PALMI (REGGIO CALABRIA) – Le Fiamme Gialle Palmesi, coordinate dalla Procura della Repubblica presso il Tribunale di Palmi, hanno scoperto una truffa che veniva messa in pratica attraverso un raggiro telefonico per la vendita di un abbonamento annuale ad una finta rivista edita dalla Guardia di Finanza. Arrestate quattro persone: l’organizzatore del sodalizio (un soggetto residente nella piana di Gioia Tauro), un suo fidato collaboratore che telefonava proponendo l’abbonamento alla rivista, il titolare della tipografia dove questa veniva stampata e l’uomo che aveva il compito di recapitarla.

I soggetti, giornalmente, contattavano ignari cittadini, prevalentemente gestori di pubblici esercizi o comunque titolari di partita Iva, ubicati in varie province del territorio italiano e, spacciandosi come appartenenti alla Guardia di Finanza, invitavano i propri interlocutori a sottoscrivere un abbonamento annuale ad una fantomatica rivista il cui pagamento doveva avvenire in contrassegno, precisando, al fine di invogliare i malcapitati utenti, che gli introiti sarebbero stati successivamente devoluti in beneficenza per aiutare le famiglie bisognose o colpite da catastrofi naturali.

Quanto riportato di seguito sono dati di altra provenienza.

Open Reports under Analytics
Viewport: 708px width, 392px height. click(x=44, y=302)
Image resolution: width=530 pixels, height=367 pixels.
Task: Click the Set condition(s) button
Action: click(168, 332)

In taluni casi, inoltre, al fine di persuadere i propri interlocutori lasciavano intendere minacce di controlli tributari o comunque di conseguenze negative in caso di mancata adesione alla proposta contrattuale. Le misure restrittive, emesse dal gip del tribunale di Palmi, prevedono un’assegnazione ai domiciliari, un obbligo di dimora e due obblighi di presentarsi alla polizia giudiziaria. Sequestrato inoltre l’immobile che veniva utilizzato come call center.